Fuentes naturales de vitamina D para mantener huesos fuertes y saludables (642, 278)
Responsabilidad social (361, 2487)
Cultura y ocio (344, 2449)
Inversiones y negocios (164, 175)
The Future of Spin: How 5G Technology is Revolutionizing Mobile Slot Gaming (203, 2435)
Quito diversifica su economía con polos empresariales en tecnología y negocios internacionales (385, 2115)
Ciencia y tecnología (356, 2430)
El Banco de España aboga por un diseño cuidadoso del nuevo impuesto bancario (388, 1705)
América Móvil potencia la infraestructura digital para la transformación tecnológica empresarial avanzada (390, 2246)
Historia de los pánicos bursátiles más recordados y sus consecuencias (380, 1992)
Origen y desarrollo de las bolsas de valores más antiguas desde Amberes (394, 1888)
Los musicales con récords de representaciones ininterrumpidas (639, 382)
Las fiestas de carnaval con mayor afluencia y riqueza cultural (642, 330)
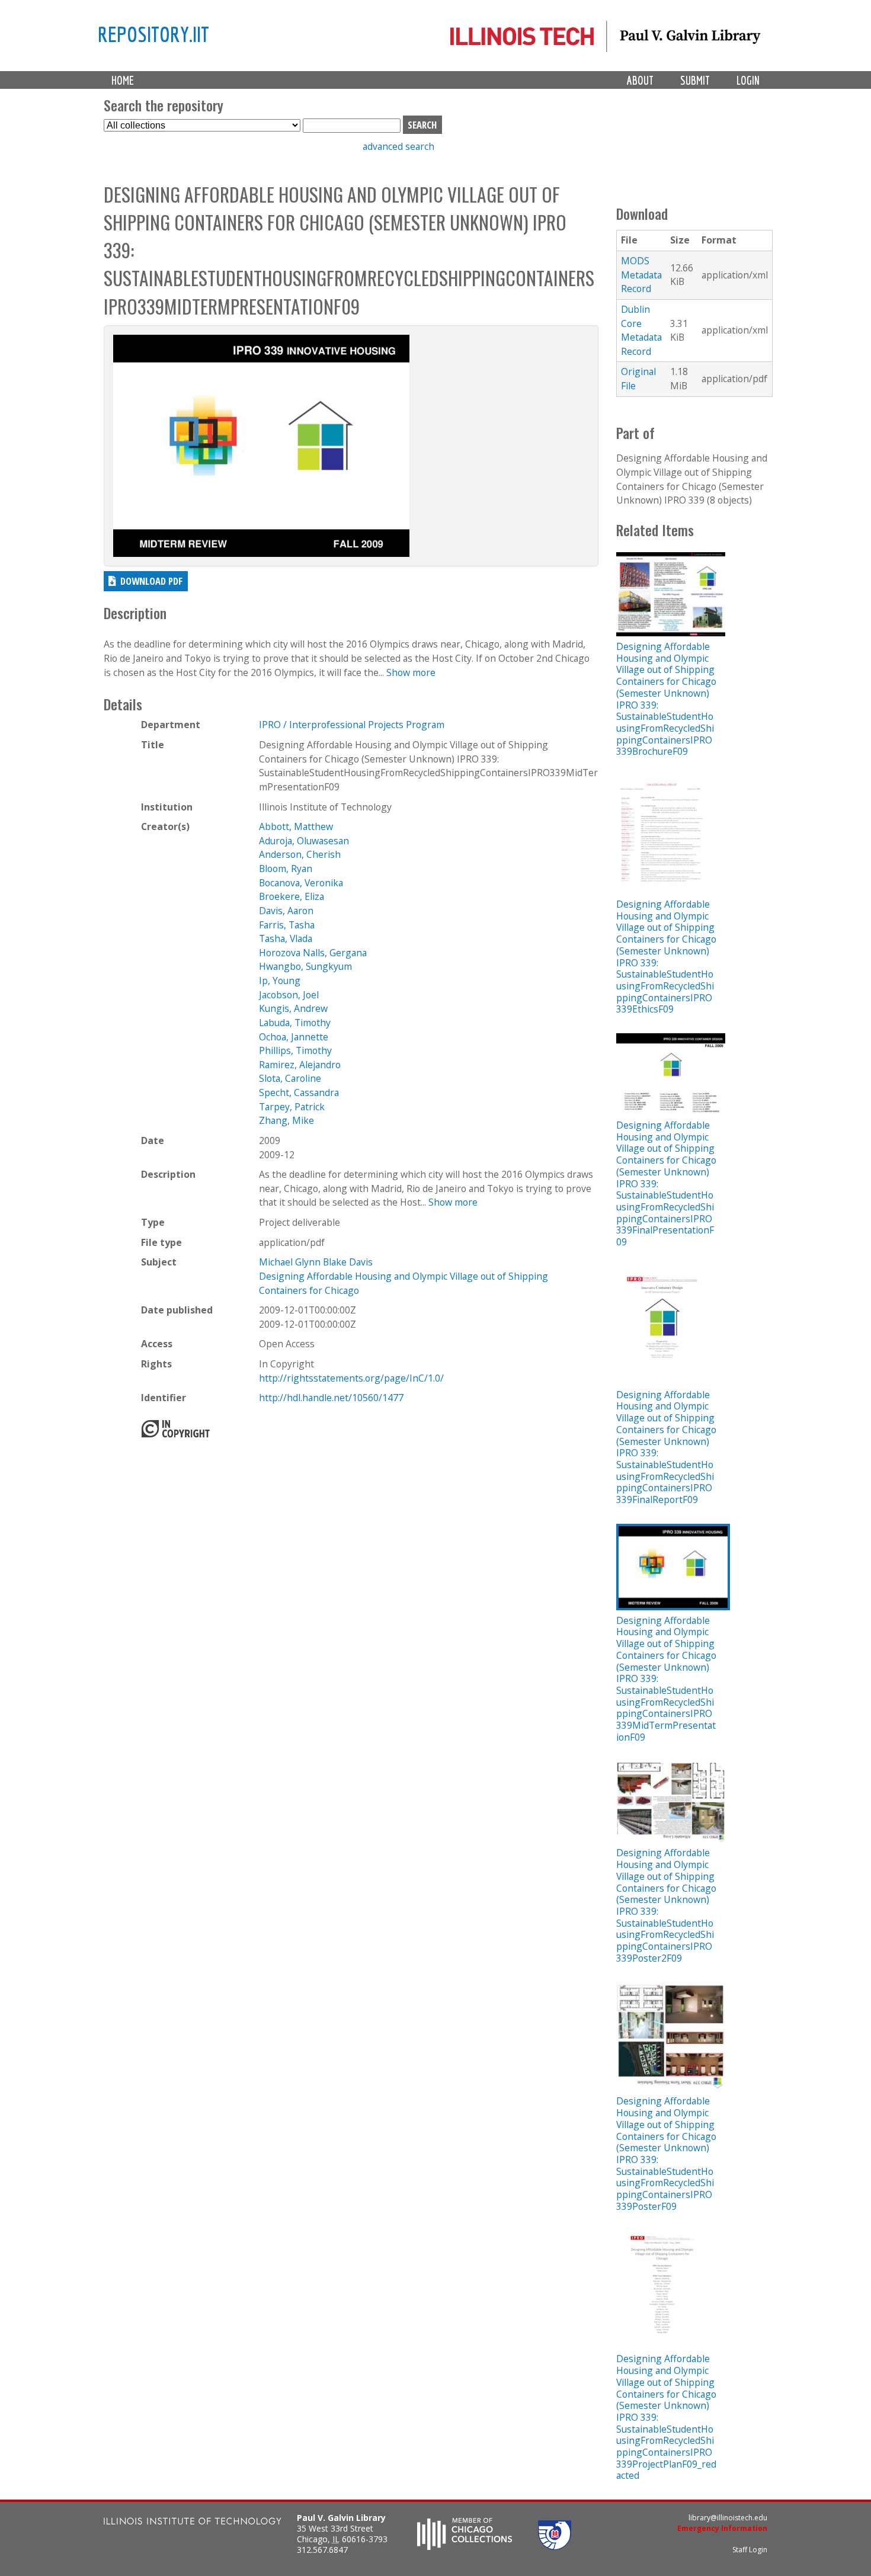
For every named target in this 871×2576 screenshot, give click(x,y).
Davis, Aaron (286, 910)
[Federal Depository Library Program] (554, 2546)
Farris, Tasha (287, 924)
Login (748, 80)
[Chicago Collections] (464, 2546)
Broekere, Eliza (291, 896)
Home (122, 80)
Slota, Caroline (290, 1078)
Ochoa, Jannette (293, 1036)
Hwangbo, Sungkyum (305, 966)
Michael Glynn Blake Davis (316, 1261)
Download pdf (151, 581)
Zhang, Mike (286, 1120)
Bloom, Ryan (285, 868)
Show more (411, 672)
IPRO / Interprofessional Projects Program (351, 724)
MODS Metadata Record (641, 274)
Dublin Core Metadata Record (641, 330)
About (640, 80)
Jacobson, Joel (289, 994)
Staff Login (749, 2550)
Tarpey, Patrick (292, 1106)
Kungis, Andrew (293, 1008)
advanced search (398, 146)
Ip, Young (279, 980)
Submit (695, 80)
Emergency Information (722, 2528)
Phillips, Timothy (295, 1050)
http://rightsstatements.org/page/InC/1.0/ (351, 1378)
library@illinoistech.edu (728, 2518)
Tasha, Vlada (285, 938)
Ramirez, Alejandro (300, 1064)
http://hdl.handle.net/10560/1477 (331, 1397)
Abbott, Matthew (296, 826)
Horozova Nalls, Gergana (313, 952)
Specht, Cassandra (299, 1092)
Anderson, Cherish (300, 854)
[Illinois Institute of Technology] (192, 2522)
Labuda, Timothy (295, 1022)
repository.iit (153, 33)
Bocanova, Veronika (301, 882)
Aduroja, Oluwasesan (304, 840)
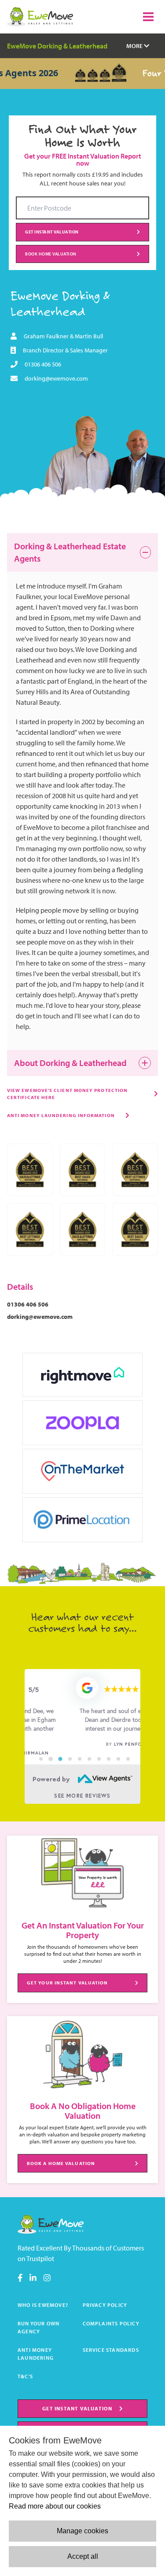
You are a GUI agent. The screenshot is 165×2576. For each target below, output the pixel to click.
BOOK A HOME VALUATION (61, 2163)
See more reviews (82, 1795)
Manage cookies (82, 2531)
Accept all (82, 2556)
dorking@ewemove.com (56, 378)
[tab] (41, 1759)
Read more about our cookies (55, 2506)
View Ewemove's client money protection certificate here (67, 1093)
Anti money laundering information (61, 1115)
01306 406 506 (43, 364)
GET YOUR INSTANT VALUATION (67, 1983)
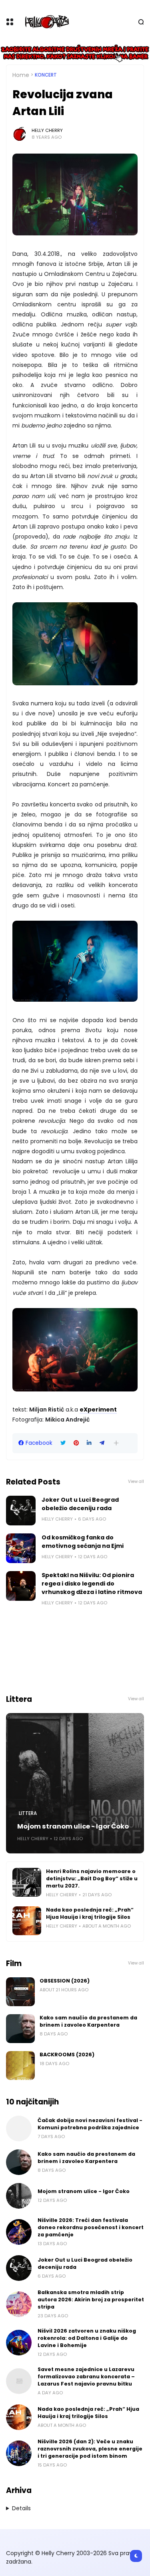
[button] (116, 1443)
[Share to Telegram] (102, 1443)
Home (20, 75)
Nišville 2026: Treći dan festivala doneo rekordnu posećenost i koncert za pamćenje (91, 2227)
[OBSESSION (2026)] (20, 1991)
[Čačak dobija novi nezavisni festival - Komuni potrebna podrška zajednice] (19, 2128)
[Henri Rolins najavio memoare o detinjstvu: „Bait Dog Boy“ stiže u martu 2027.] (26, 1882)
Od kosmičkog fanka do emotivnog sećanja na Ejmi (83, 1541)
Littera (28, 1813)
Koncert (46, 75)
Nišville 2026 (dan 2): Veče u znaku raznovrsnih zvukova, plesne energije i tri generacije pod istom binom (90, 2448)
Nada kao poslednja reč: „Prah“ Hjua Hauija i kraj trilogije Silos (90, 1913)
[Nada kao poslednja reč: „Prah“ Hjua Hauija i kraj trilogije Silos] (26, 1920)
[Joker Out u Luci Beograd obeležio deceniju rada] (21, 1510)
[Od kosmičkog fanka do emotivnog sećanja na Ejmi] (21, 1548)
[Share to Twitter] (63, 1443)
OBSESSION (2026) (65, 1980)
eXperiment (98, 1409)
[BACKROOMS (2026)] (20, 2065)
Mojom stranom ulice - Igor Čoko (73, 1826)
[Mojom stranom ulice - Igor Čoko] (75, 1783)
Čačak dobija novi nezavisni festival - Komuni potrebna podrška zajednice (90, 2124)
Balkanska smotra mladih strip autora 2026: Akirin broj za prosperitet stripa (91, 2299)
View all (136, 1481)
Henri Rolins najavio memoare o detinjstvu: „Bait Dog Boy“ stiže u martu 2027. (92, 1878)
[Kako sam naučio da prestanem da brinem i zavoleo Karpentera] (20, 2028)
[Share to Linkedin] (89, 1443)
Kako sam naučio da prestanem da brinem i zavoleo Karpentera (88, 2021)
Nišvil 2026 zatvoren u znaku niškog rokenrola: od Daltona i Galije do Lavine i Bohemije (87, 2338)
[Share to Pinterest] (76, 1443)
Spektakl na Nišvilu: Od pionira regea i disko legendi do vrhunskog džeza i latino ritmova (92, 1583)
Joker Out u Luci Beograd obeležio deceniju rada (80, 1504)
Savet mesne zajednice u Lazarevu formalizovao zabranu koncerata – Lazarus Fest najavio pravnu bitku (86, 2376)
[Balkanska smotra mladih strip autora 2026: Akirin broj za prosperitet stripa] (19, 2304)
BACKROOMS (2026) (67, 2054)
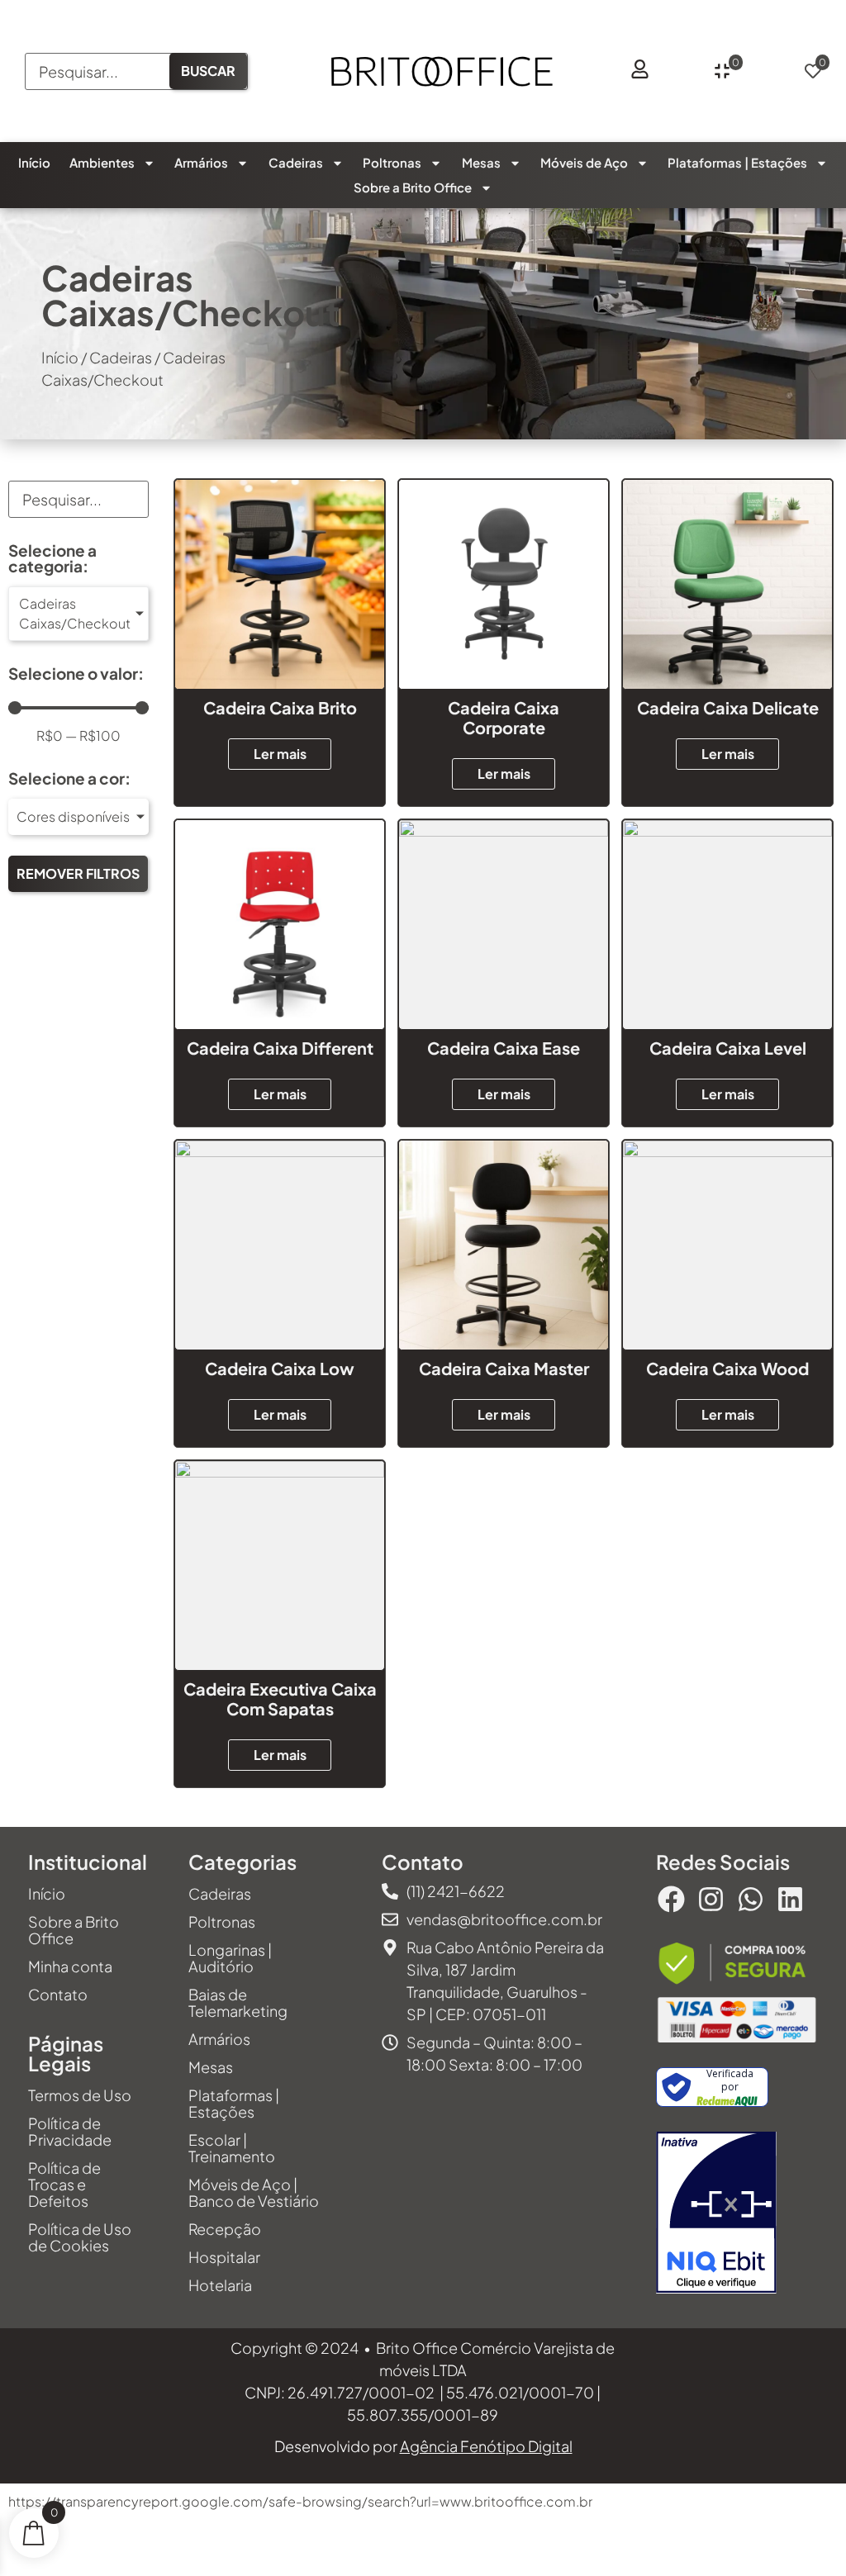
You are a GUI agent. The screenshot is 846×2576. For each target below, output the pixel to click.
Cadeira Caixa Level (727, 1047)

---+---

▸ Work instructions
Quote the records above exactly, from the first line through the line containing "Los musicales con", and nothing more.

▸ Answer section
Fuentes naturales de vitamina D para mantener huesos fuertes y saludables (642, 278)
Responsabilidad social (361, 2487)
Cultura y ocio (344, 2449)
Inversiones y negocios (164, 175)
The Future of Spin: How 5G Technology is Revolutionizing Mobile Slot Gaming (203, 2435)
Quito diversifica su economía con polos empresariales en tecnología y negocios internacionales (385, 2115)
Ciencia y tecnología (356, 2430)
El Banco de España aboga por un diseño cuidadoso del nuevo impuesto bancario (388, 1705)
América Móvil potencia la infraestructura digital para la transformación tecnológica empresarial avanzada (390, 2246)
Historia de los pánicos bursátiles más recordados y sus consecuencias (380, 1992)
Origen y desarrollo de las bolsas de valores más antiguas desde Amberes (394, 1888)
Los musicales con récords de representaciones ininterrumpidas (639, 382)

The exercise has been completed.